NEW YORK - New York City's monkeypox outbreak has been declared a public health emergency by city officials.
Mayor Eric Adams and Department of Health and Mental Hygiene Commissioner Dr. Ashwin Vasan made the announcement in a statement Saturday evening, just one day after Governor Kathy Hochul had declared the outbreak a "State Disaster Emergency."

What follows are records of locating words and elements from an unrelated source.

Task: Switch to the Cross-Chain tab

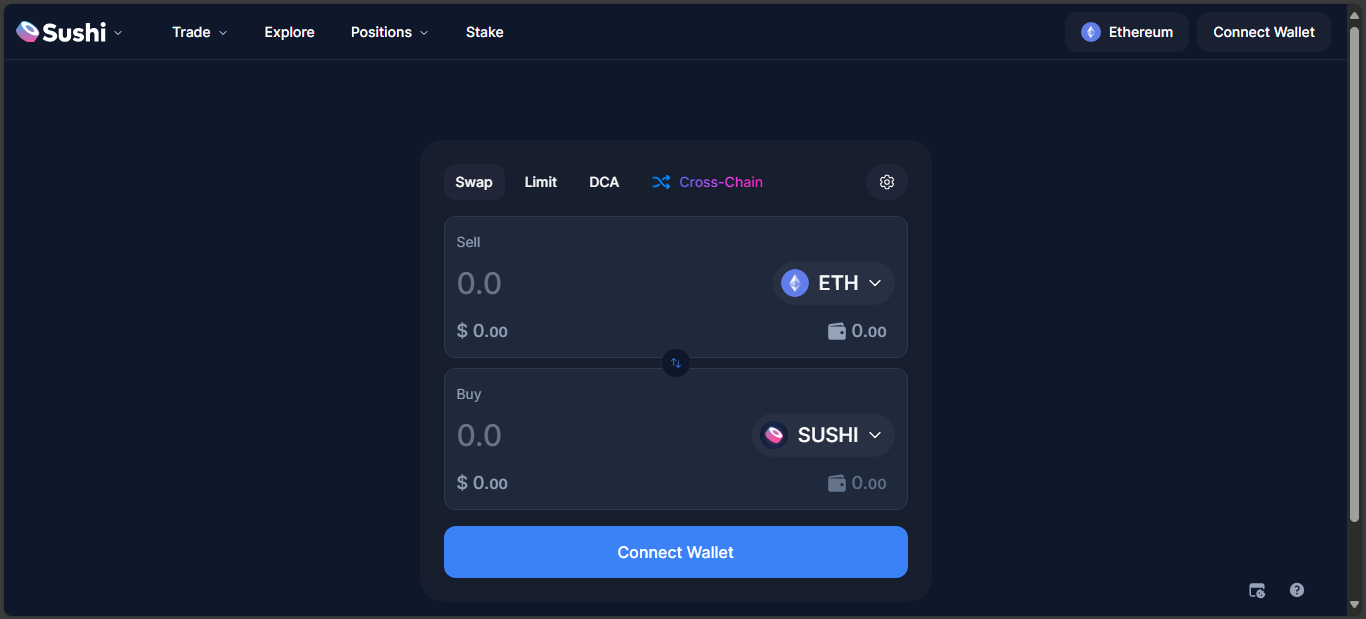Action: 708,182
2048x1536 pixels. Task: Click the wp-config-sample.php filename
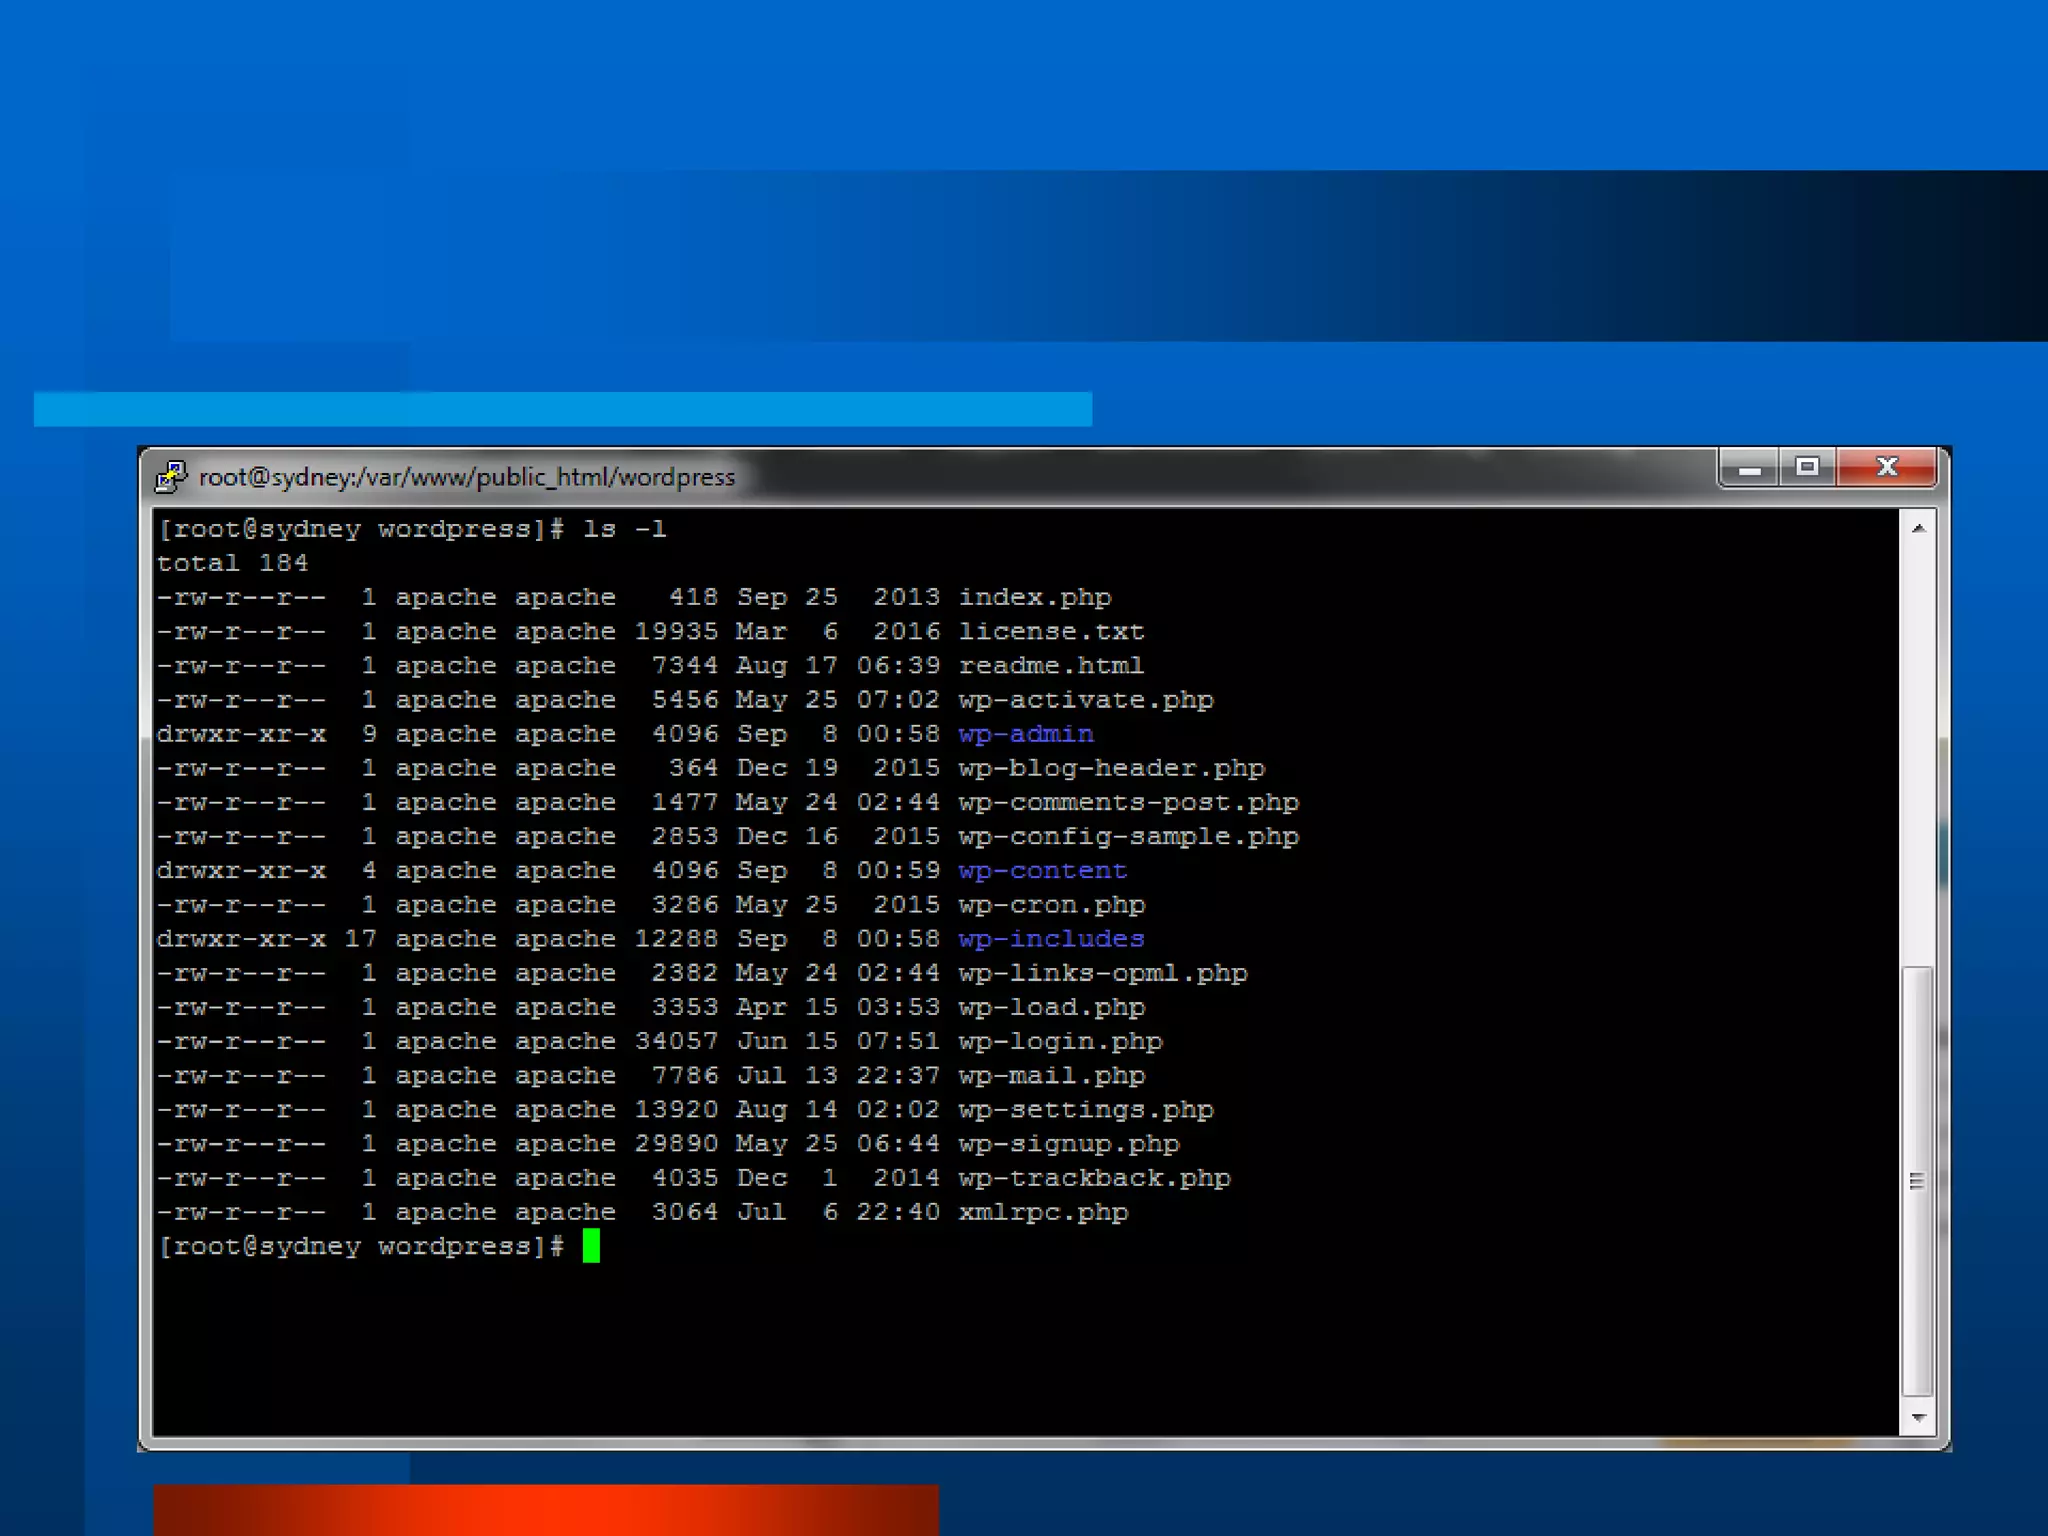[1128, 837]
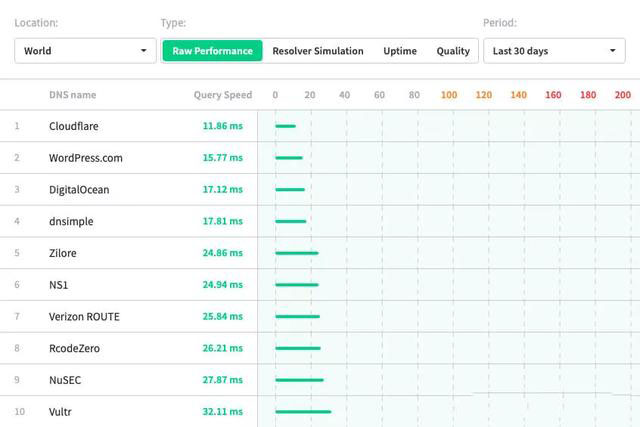Select the RcodeZero DNS name

click(x=75, y=348)
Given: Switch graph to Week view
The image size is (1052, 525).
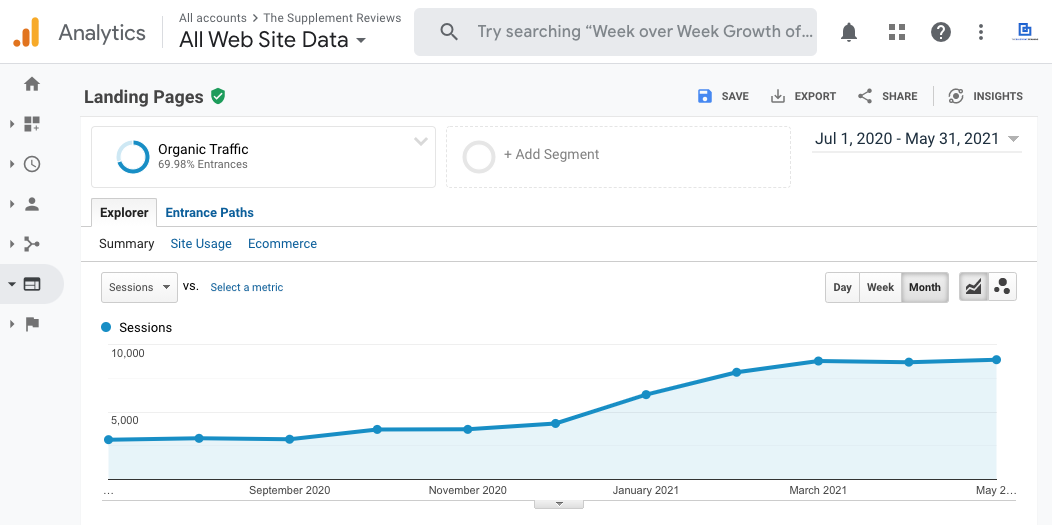Looking at the screenshot, I should click(x=880, y=287).
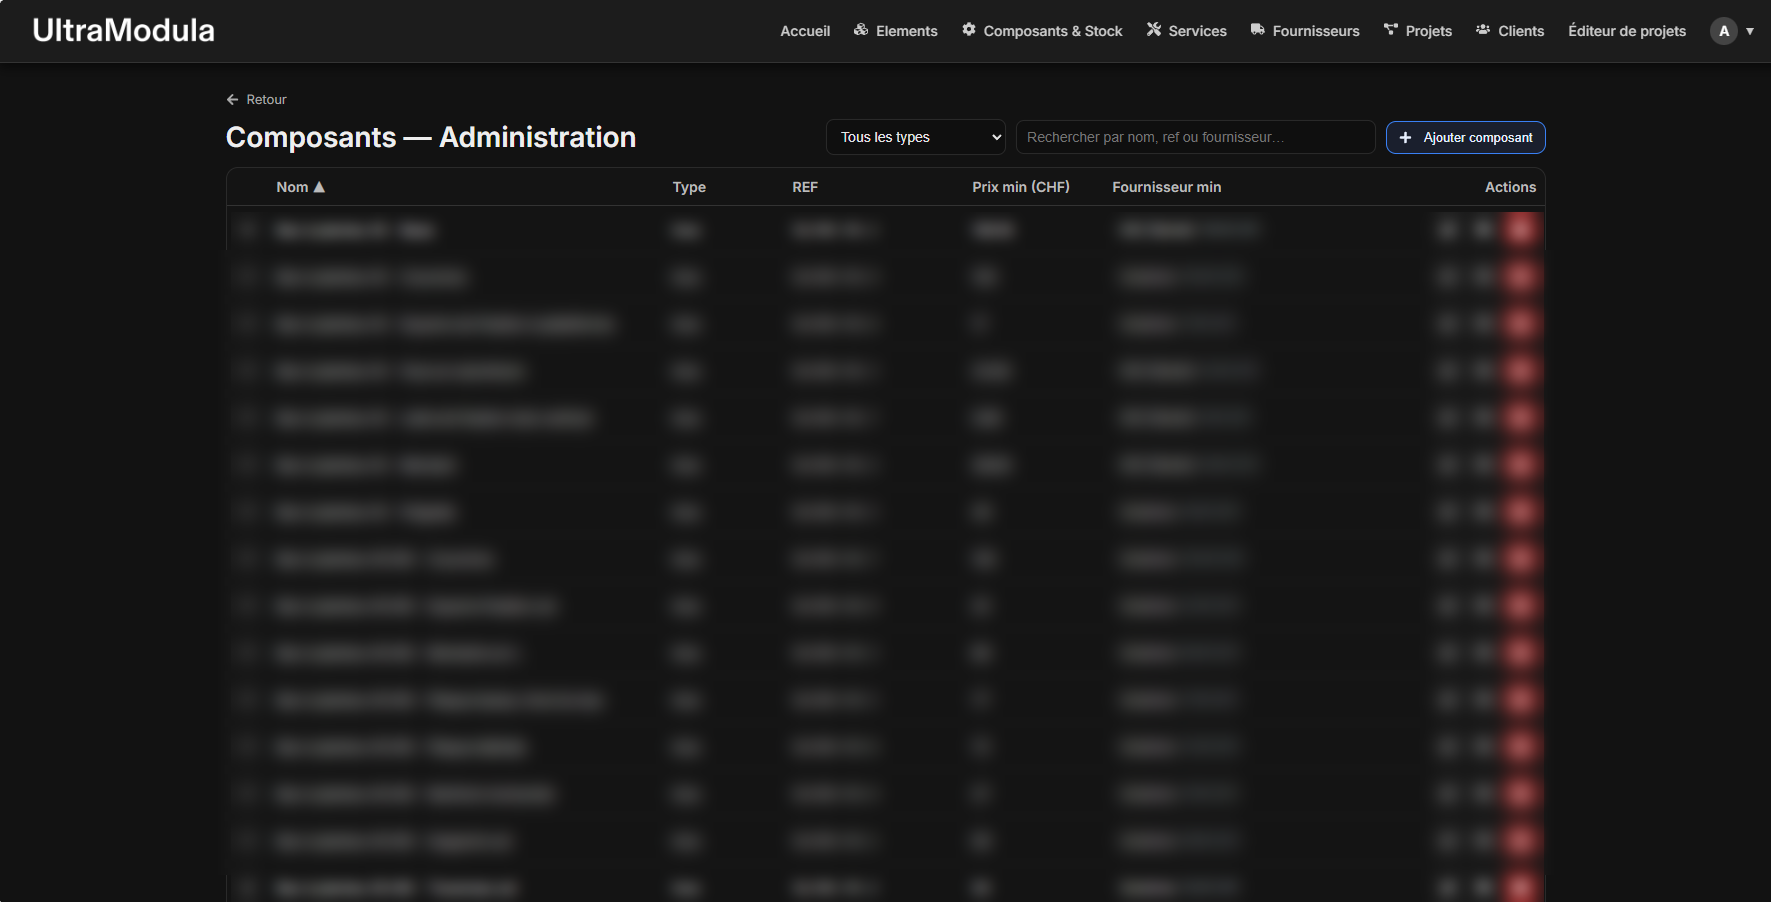1771x902 pixels.
Task: Check the third row's selection checkbox
Action: tap(248, 324)
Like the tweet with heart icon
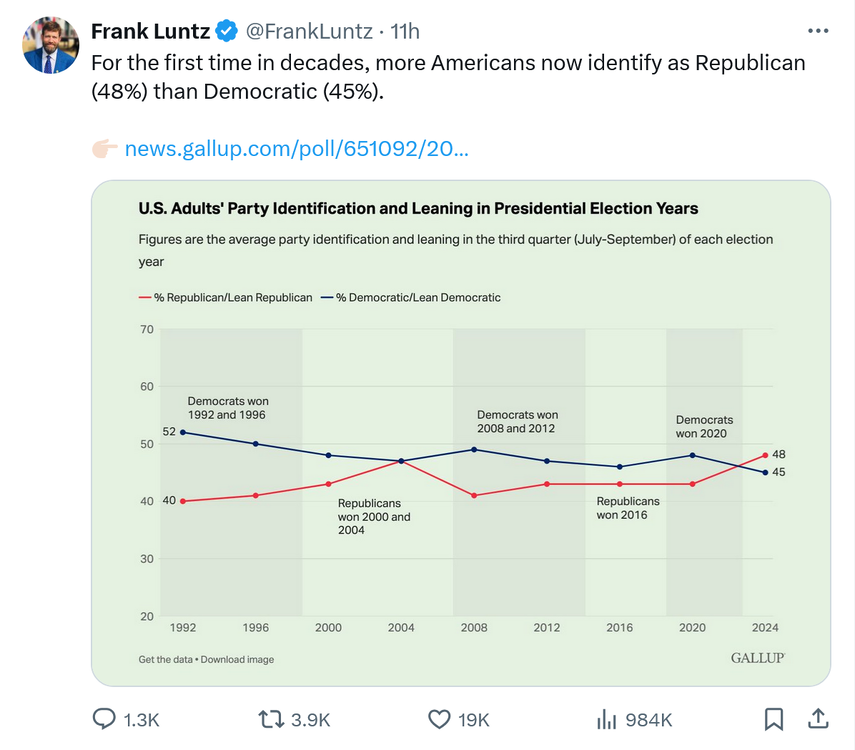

"Today, we are declaring monkeypox a public health emergency in New York City. Over the past few weeks, we have moved as quickly as possible to expand outreach and access to vaccines and treatment to keep people safe. This declaration, which is effective immediately, will allow DOHMH to issue emergency commissioner’s orders under the New York City Health Code and amend provisions of the Health Code to provide for measures to help slow the spread," the statement read.
So far, more than 4,600 cases of monkeypox have been found across the country, with over 1,000 in New York City alone.
A lack of vaccines has left many people frustrated and in response, the Biden administration announced that the United States will be receiving nearly 800,000 doses of the vaccine. New York will get 110,000 doses, with 80,000 coming to New York City.
"New York City is currently the epicenter of the outbreak, and we estimate that approximately 150,000 New Yorkers may currently be at risk for monkeypox exposure. We will continue to work with our federal partners to secure more doses as soon as they become available. This outbreak must be met with urgency, action, and resources, both nationally and globally, and this declaration of a public health emergency reflects the seriousness of the moment," the statement concluded.
To date, there have been more than 22,000 monkeypox cases reported in nearly 80 countries since May, with about 75 suspected deaths in Africa, mostly in Nigeria and Congo. On Friday, Brazil and Spain reported deaths linked to monkeypox, the first reported outside Africa. Spain reported a second monkeypox death Saturday.